Pouvez-vous recopier à l'identique tout l'extrait sur la maladie d'Alzheimer, depuis « Avec 102 associations » jusqu'à « constate Benoit Durand. » ?

→ Extrait du texte
------
Des besoins loin d’être comblés

Avec 102 associations locales et plus de 2 200 bénévoles, France Alzheimer offre un maillage très dense. L’association, présente dans chaque département, soutient aujourd’hui quelque 200 000 personnes, dont elle s’efforce d’alléger le quotidien. « On aimerait bien ne plus avoir à exister, ça voudrait dire que tout est réglé… mais il reste encore tant à faire », constate Benoit Durand.

Médicalement, déjà, si les vingt dernières années ont vu de réels progrès dans la compréhension, le diagnostic et la prise en charge de la maladie, il n’y a toujours pas de traitement curatif. Le médicament Leqembi (lecanemab), qui suscitait beaucoup d’espoir, n’est toujours pas disponible en France, la Haute Autorité de santé ayant refusé le 9 septembre dernier d’en autoriser l’accès précoce, jugeant ses bénéfices trop modestes au regard de ses possibles et graves effets secondaires. Leqembi était pourtant le premier traitement depuis des décennies à démontrer « un ralentissement du déclin cognitif de 27 % sur 18 mois », ce qui constituait « une vraie avancée », précise le Dr Emmanuel Cognat, neurologue et président du conseil scientifique de France Alzheimer. « Ce refus est une vraie déception, commente Kevin Rabiant, responsable du service études et recherche de l’association. Une porte était en train de s’ouvrir et la décision de la HAS la referme brutalement, alors même que le médicament bénéficie déjà aux patients dans d’autres pays. »

Quant à l’accompagnement des malades, il reste douloureux, complexe, et insuffisant : « Il faudrait une vraie ambition pour simplifier l’administratif, faciliter l’orientation, réduire les inégalités territoriales, recruter des personnels formés, augmenter les capacités d’accueil, et développer certains concepts innovants, comme le baluchonnage, qui permet à l’aidant de s’absenter quelques jours du domicile », insiste Benoit Durand, qui déplore aussi l’absence d’aménagements dédiés pour les patients jeunes. Or 55 000 personnes âgées de moins de 65 ans ont la maladie d’Alzheimer.

Début septembre, le lancement de la nouvelle Stratégie nationale Maladie dégénératives a malgré tout sonné comme une petite victoire : attendue depuis des mois, elle donne une feuille de route pour les cinq prochaines années…sans pour autant afficher les mêmes ambitions que le plan Alzheimer lancé sous la présidence du Président Nicolas Sarkozy entre 2008 et 2012. Doté à l’époque d’un budget de plus d’1 milliard d’euros, il avait permis un certain nombre d’améliorations, notamment l’augmentation du nombre des « consultations mémoire » dédiées au diagnostic. « La population vieillit et les besoins des familles sont encore loin d’être comblés. Après le cancer, Alzheimer est la 2e maladie qui fait le plus peur aux Français, il faut une vision et des moyens à la hauteur de cet enjeu », conclut Benoit Durand.

La prévention, la meilleure des solutions pour l’instant

On sait aujourd’hui que la maladie d’Alzheimer n’apparait pas subitement avec l’âge, mais qu’elle évolue en silence pendant des années avant la manifestation des premiers symptômes. D’où l’importance d’agir le plus précocement possible, pour préserver le cerveau et retarder l’apparition de la maladie. D’après une étude de la revue Lancet, publiée en 2024, une prévention ciblée pourrait réduire jusqu’à 45 % le risque de développer une démence. L’étude identifie une quinzaine de facteurs de risque de la maladie, qui sont autant de leviers pour agir en amont : faible niveau d’éducation, perte d’audition, baisse de la vision non traitée, hypertension, tabagisme, obésité, dépression, sédentarité, diabète, consommation excessive d’alcool, taux élevé de LDL-cholestérol dès l’âge de 40 ans traumatisme crânien, pollution atmosphérique et isolement social.
------
→ Données présentées
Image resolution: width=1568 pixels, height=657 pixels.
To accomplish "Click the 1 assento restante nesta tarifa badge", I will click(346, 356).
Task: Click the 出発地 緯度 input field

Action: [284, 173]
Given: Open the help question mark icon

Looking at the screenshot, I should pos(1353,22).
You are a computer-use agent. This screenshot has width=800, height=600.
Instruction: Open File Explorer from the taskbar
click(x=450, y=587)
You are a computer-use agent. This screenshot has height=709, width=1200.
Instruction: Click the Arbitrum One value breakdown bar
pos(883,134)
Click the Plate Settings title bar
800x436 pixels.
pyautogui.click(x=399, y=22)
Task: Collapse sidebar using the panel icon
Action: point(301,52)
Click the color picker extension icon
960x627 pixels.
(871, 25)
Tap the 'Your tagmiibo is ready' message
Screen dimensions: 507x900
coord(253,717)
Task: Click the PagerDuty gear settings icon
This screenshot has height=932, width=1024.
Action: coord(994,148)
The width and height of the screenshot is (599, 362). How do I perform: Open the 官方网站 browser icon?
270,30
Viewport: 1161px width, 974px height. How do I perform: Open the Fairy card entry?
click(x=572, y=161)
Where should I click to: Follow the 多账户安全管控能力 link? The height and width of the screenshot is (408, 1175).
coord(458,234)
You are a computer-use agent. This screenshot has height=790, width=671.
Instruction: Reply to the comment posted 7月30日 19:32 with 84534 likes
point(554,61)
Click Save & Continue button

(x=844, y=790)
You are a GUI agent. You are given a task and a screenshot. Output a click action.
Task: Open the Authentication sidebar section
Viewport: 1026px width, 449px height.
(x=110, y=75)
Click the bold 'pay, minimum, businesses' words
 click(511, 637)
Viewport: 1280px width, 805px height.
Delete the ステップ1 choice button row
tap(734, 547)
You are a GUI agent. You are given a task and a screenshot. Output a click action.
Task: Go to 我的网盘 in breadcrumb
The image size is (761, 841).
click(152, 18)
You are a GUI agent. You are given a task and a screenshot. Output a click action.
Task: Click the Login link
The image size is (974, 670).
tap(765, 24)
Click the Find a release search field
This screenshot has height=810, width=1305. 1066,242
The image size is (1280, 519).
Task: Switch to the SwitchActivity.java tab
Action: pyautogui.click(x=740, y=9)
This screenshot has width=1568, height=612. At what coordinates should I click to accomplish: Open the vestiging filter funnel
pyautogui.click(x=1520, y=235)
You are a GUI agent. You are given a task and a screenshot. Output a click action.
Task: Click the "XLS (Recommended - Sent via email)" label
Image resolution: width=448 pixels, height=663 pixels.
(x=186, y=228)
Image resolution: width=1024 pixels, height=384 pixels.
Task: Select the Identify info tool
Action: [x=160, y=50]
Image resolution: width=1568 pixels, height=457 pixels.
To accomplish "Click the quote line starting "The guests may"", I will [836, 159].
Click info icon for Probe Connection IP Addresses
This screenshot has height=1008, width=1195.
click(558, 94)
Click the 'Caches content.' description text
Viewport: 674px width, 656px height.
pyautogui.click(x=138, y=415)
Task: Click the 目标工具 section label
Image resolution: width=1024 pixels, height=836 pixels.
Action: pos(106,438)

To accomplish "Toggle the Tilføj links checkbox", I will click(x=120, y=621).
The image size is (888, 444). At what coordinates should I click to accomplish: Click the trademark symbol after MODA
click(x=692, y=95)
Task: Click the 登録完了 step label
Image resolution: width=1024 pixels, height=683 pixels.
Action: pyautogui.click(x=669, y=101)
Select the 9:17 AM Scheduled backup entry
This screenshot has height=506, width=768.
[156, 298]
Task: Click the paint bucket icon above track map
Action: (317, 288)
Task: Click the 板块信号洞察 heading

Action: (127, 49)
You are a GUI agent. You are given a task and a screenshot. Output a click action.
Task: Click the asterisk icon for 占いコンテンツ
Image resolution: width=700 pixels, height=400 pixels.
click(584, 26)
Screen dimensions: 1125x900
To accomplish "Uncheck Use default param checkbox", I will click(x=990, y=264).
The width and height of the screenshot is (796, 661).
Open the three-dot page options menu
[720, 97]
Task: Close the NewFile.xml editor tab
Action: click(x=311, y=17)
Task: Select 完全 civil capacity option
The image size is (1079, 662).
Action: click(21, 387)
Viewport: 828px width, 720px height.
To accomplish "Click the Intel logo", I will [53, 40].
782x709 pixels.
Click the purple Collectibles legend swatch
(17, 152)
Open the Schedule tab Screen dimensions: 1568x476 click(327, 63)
------
→ Résultat
Avec 102 associations locales et plus de 2 200 bénévoles, France Alzheimer offre un maillage très dense. L’association, présente dans chaque département, soutient aujourd’hui quelque 200 000 personnes, dont elle s’efforce d’alléger le quotidien. « On aimerait bien ne plus avoir à exister, ça voudrait dire que tout est réglé… mais il reste encore tant à faire », constate Benoit Durand.